Task description =>
Copy the lines from the one with "Given: Click the Aceptar button" to the one with "Open the State", swapping "Instruction" for "Command" and leaving everything else the same.

Material for the task =>
# # # #

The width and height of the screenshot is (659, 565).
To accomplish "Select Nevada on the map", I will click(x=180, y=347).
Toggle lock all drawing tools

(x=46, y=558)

# # # #

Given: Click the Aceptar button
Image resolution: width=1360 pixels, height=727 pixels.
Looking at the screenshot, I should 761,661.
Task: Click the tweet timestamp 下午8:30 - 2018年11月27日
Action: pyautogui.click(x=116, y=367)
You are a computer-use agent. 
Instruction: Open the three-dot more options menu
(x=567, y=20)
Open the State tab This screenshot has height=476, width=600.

# # # #

Solution =>
Given: Click the Aceptar button
Image resolution: width=1360 pixels, height=727 pixels.
Looking at the screenshot, I should 761,661.
Task: Click the tweet timestamp 下午8:30 - 2018年11月27日
Action: pyautogui.click(x=116, y=367)
You are a computer-use agent. 
Command: Open the three-dot more options menu
(x=567, y=20)
Open the State tab This screenshot has height=476, width=600.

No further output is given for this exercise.